Patient.e-Expert.e
Plan :
I.Définition
II.Historique
III.Comment devenir patient-e expert-e ?
IV.Rôles/actions
V.Pour une meilleure reconnaissance du statut
VI.Rôle dans la formation des soignant-es
- Définition
Le patient-e -expert-e désigne celui ou celle qui, atteint d’une maladie chronique, a développé au fil du temps une connaissance fine de sa maladie et dispose ainsi d’une réelle expertise dans le vécu quotidien d’une pathologie ou d’une limitation physique liée à son état.
- Historique
La notion de “patient-expert” vient du développement de la santé communautaire par des associations de malades, des groupes de soutien et d’entre-aide.
Ils se sont développés dans les années 1930, sur le modèle des Alcooliques Anonymes, dans des pays ayant une tradition de self-care (ensemble des soins non dispensés par les professionnel-les de santé) et de self-health (mode de vie adopté pour préserver la santé). Les premières pratiques d’intégration de pairs aidants salariés ont ainsi été réalisées aux Etats-Unis, grâce à un programme d’embauche de travailleurs pairs aidants en 1989, avec le financement par l’Association Nationale des Directeurs de Programmes d’Etats pour la Santé Mentale. (1)
En France, la pandémie du Sida dans les années 1980 a fait émergé de nombreuses associations militantes, comme Aides (1984), Act-up (1989), ou bien encore Actions-traitements (1991) qui est la première association constituée, dirigée et gérée uniquement par des malades. En 1992, ces diverses associations s’organisent en collectif afin de mutualiser leurs forces pour certaines actions et s’appuient sur les médias pour diffuser leur message dans l’opinion publique et rendre visible l’incapacité du système de santé à faire face à ces nouvelles problématiques. Les patient-es atteints du SIDA exigent alors de participer pleinement aux processus d’organisation et aux choix d’orientation des politiques de santé publique, dans leur propre intérêt et pour faire face aux risques sanitaires et sociaux causés par l’épidémie. Les patient-es mettent en avant alors la place des associations de malades dans la gestion du système de santé et dans l’organisation des étapes allant de la recherche clinique en passant par la mise sur le marché des médicaments et jusqu’à la prise en charge des personnes atteintes.

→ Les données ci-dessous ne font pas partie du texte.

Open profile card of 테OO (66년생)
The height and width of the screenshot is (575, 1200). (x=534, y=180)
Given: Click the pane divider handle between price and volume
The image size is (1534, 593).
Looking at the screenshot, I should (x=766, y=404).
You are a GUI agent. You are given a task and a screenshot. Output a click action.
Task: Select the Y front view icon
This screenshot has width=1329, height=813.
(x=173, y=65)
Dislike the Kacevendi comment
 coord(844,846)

En mai 1998, sous la direction de Bernard Kouchner, Secrétaire d’Etat Chargé de la Santé, des Etats Généraux de la Santé sont organisés afin de donner la parole à celles et ceux qui vivent la maladie. Après de multiples réunions régionales et nationales, des concertations entre malades, ayant une expérience du système de soins, la priorité est donnée à la prise en charge de la douleur. Ces Etats Généraux sont à l’origine de la loi du 4 mars 2002 « relative aux droits des malades et à la qualité du système de santé ». Soutenue par la Cour de Cassation, émergent les fondements d'une démocratie sanitaire et l'idée d'une participation conjointe de professionnel-les, des usager-es et des élus à la définition d’une politique de santé publique. Né ainsi l’article L 1114-1 du Code de la santé publique, affirmant la place des usager-es au cœur des politiques de santé publique. Outre le droit de siéger dans les instances hospitalières et de santé publique, il leur est désormais possible de défendre les droits des personnes malades et des usager-es, d’organiser l'information et la formation de celleux-ci.

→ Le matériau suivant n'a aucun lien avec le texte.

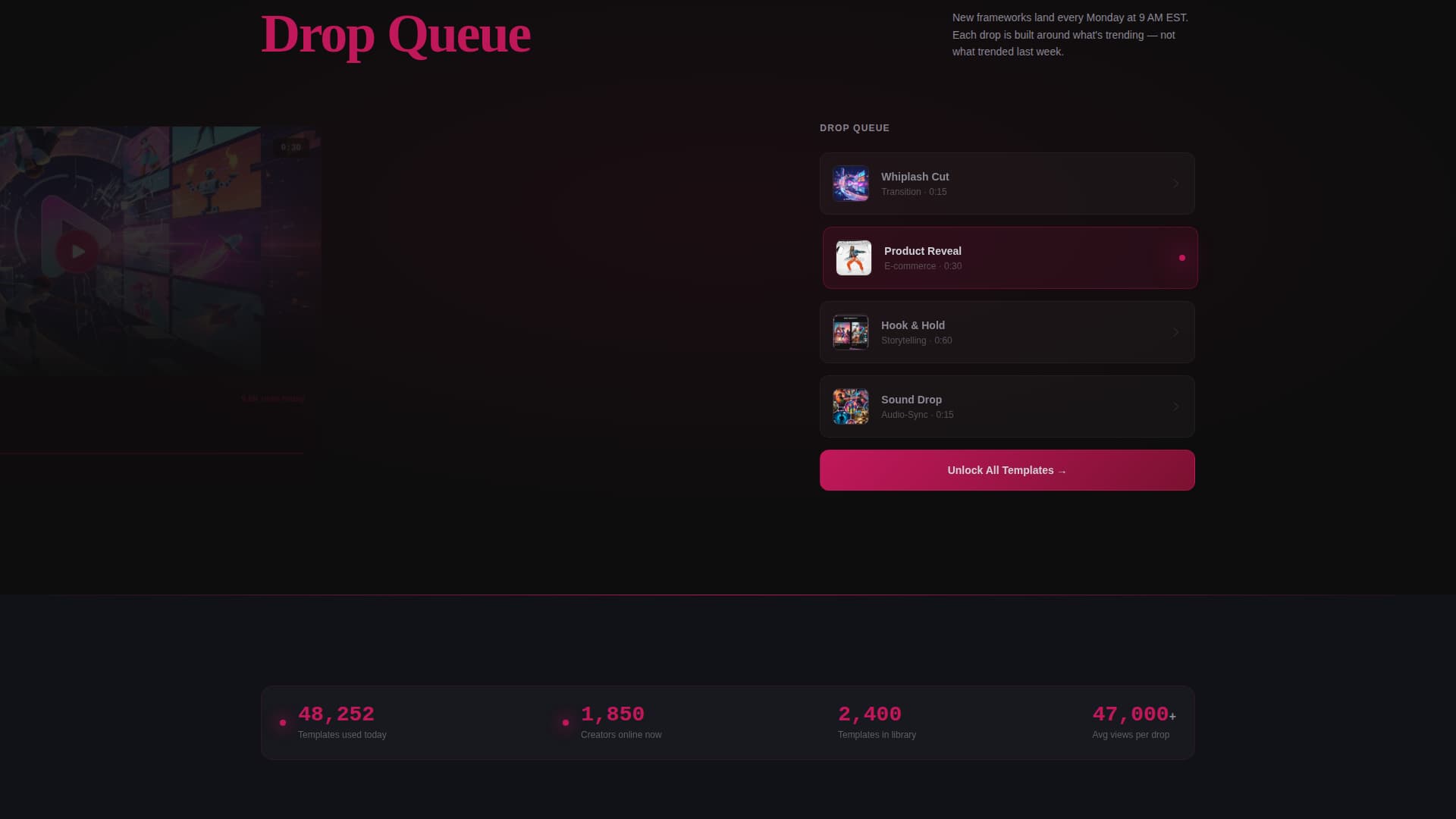The width and height of the screenshot is (1456, 819).
Task: Expand Sound Drop via its chevron arrow
Action: (x=1175, y=406)
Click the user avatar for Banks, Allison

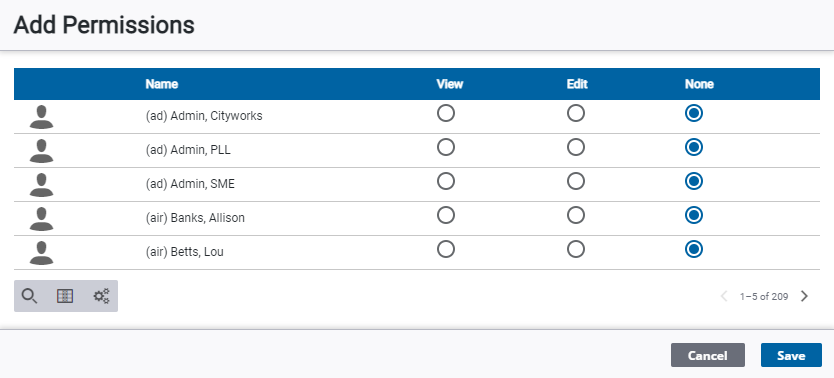(x=41, y=219)
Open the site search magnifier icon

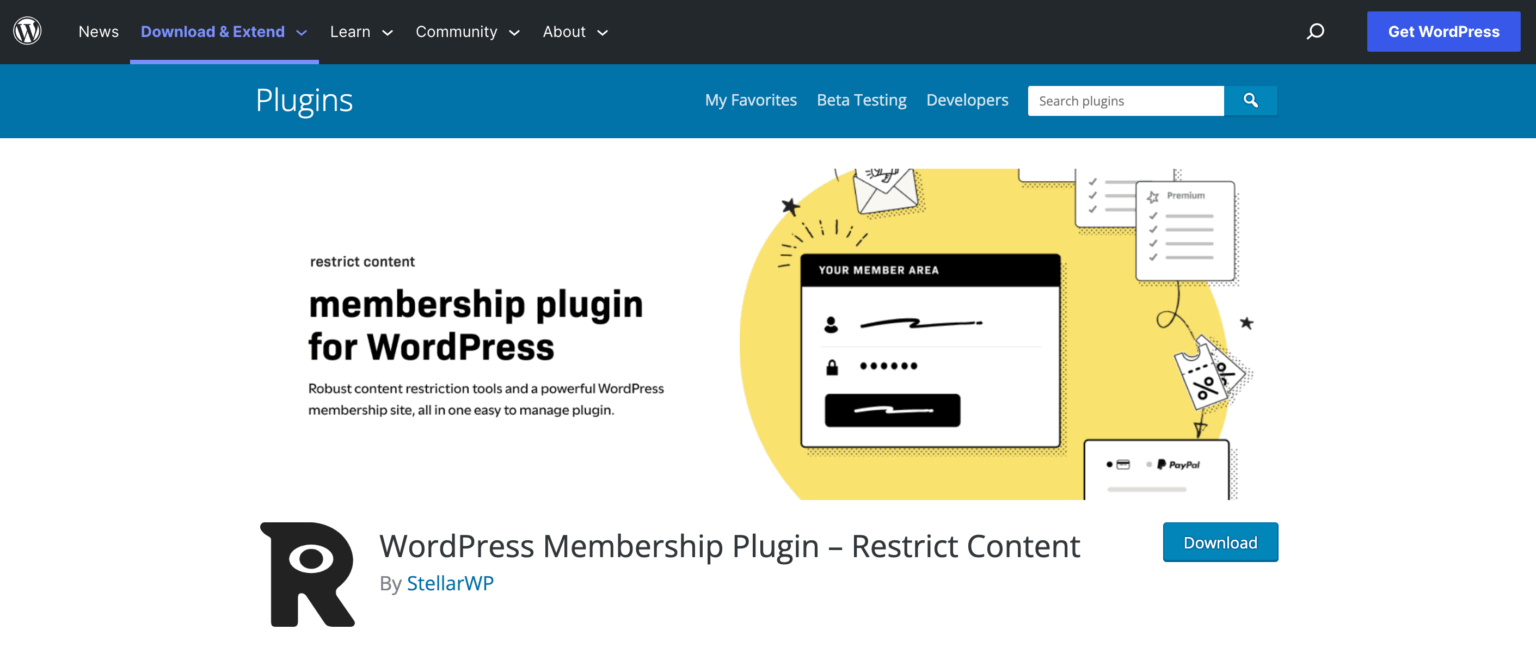click(1315, 31)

Ainsi, l’objectif étant de s’éloigner de la médecine paternaliste, verticale, avec un rapport de domination, pour s’approcher d’une médecine plus humaine, à l’écoute, plus horizontale, prenant en compte les patient-es dans leur globalité, leurs besoins, leur souffrance, leurs choix, afin de les placer au centre de leur prise en charge, leur donner la possibilité d’être acteur-rice de leur prise en soins. (2)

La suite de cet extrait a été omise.